▸ Texto para ler
□ □ □
Como recriar o universo e o génio de uma personalidade tão multifacetada como David Bowie? Um universo que se espraia ao longo de mais de meio século de música, poesia, arte e uma performance que rendeu diversas gerações. Uma dádiva caleidoscópica à arte que só poderemos comparar (porque sim!) com o cinema de Jean-Luc Godard.
Moonage Daydream é essa tentativa estética e até filosófica de ilustrar as diferentes arestas de um brilhante. Tal gesto de ambição só poderia mesmo ser acompanhado de um mergulho total, um verdadeiro embodyment fenomenológico. Apenas permitido ao documentarista Brett Morgan pelo acesso sem precedentes à colecção pessoal do artista facultado pela David Bowie Estate. Incluindo as suas peças de escultura e pintura, nunca publicamente divulgadas, bem como a sua poesia.
De resto, é até com uma reflexão de Nietszhe que começa esta experiência sensorial. Não só para indicar o road map desta jornada, quem sabe se para fornecer alguma pista para o seu permanente questionamento, seguramente para esclarecer a profundidade da sua escrita, ou talvez até para sugerir um fluxo áudio e visual que nunca se circunscreve às músicas ou às várias entrevistas que polvilham o universo Bowie.
□ □ □
▸ Enunciado 1
Enumere os domínios pelos quais, segundo o primeiro parágrafo do texto sobre Moonage Daydream, se estende o universo de David Bowie.
▸ Enunciado 2
Retome o texto sobre Moonage Daydream a partir da última frase apresentada e dê-lhe seguimento.

▸ Dados fornecidos
□ □ □
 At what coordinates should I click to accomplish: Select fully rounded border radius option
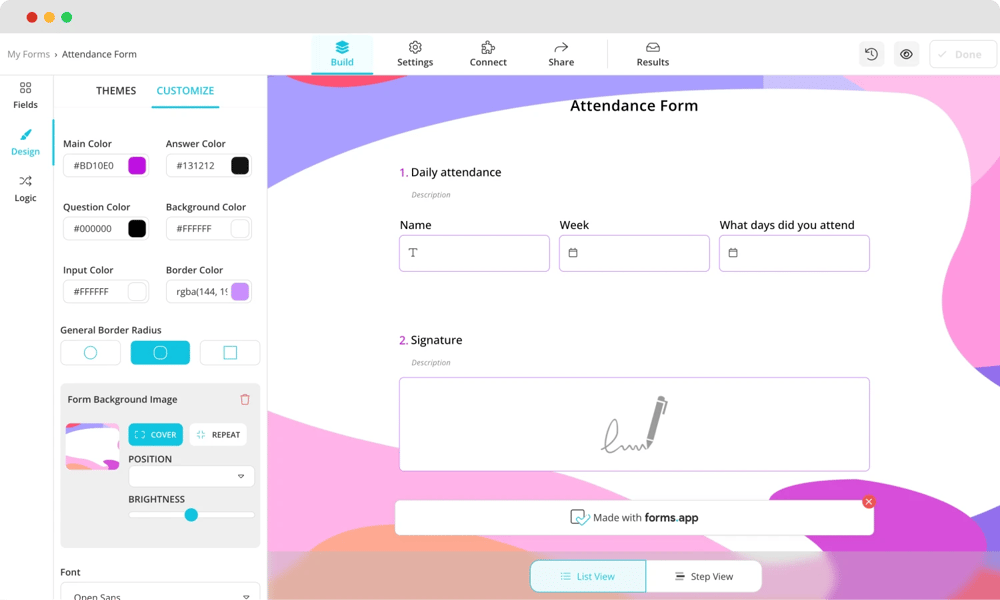[90, 353]
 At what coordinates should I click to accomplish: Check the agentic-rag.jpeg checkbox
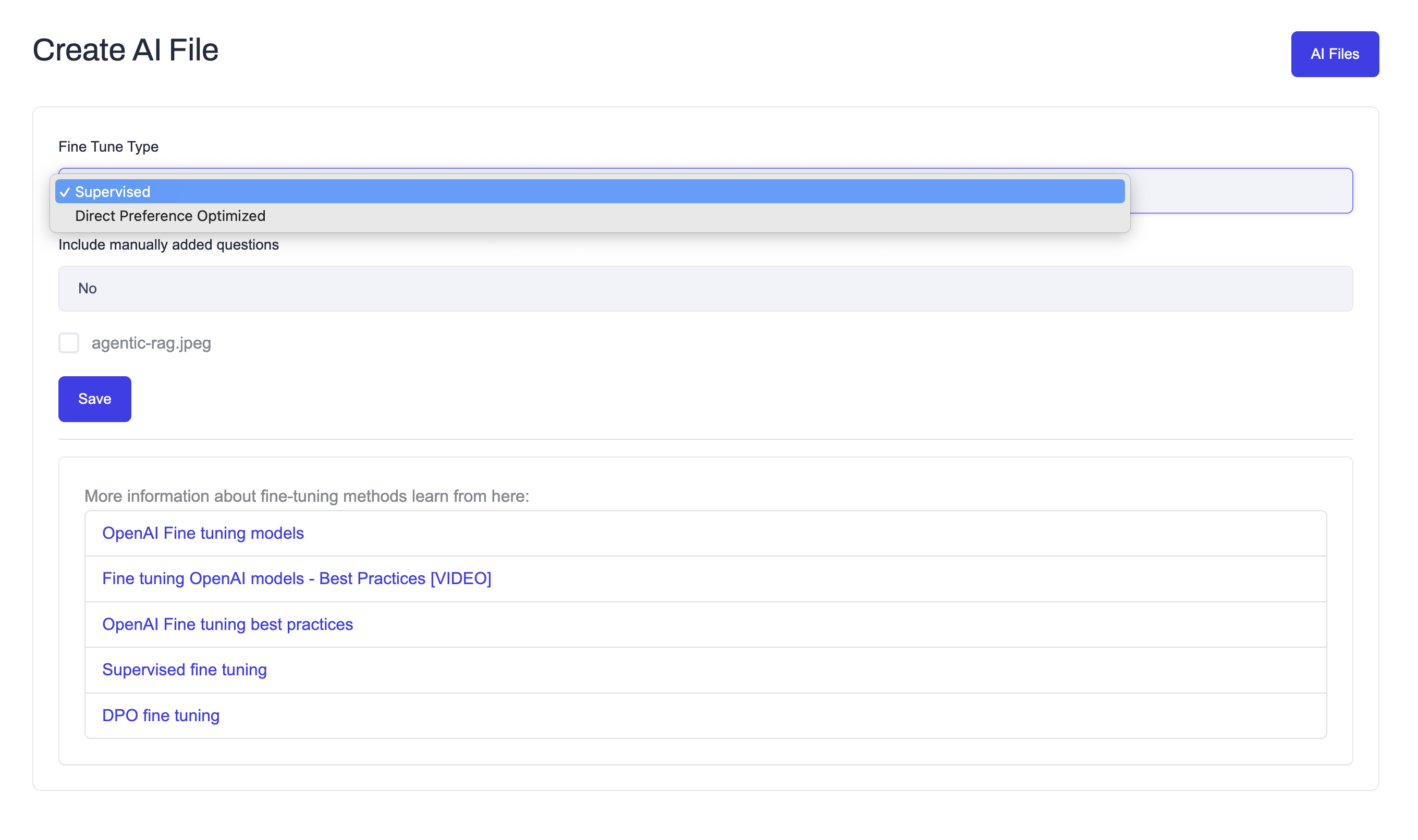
□ □ □
▸ Resposta do exercício 1
Música, poesia, arte e performance.

▸ Resposta do exercício 2
Já se vê, uma complexidade que não estaria, por certo, ao alcance de todos. E o nome de Brett Morgan à frente deste portentoso trabalho é um conforto. Ele de quem se diz ter revolucionado o documentarismo americano. Pelo menos, com os créditos bem firmados ficou pelo mergulho que fez na carreira do produtor de Hollywood bigger than life, Robert Evans, em The Kid Stays in the Picture (2002), responsável por moldar a saga de O Padrinho, apostar no pouco conhecido Francis Ford Coppola e até de corrigir para o caminho certo as suas opções iniciais, ajudando-o a fazer um melhor filme. E percebemos também a forma como digeriu o documentário biográfico sobre o líder dos Nirvana, Kurt Cobain: Montage of Heck (2015), evitando os clichés do músico e centrando-se na investigação policial que o envolveu, de resto com um acesso livre a todo o material pela viúva de Cobain, Courtney Love, que lhe sugeriu a ideia deste projecto. E mais recentemente a tremenda viagem etnográfica de Jane (2017), uma vez mais fundindo imagens pessoais com o ambiente (neste caso) animal da investigadora Jane Goodall.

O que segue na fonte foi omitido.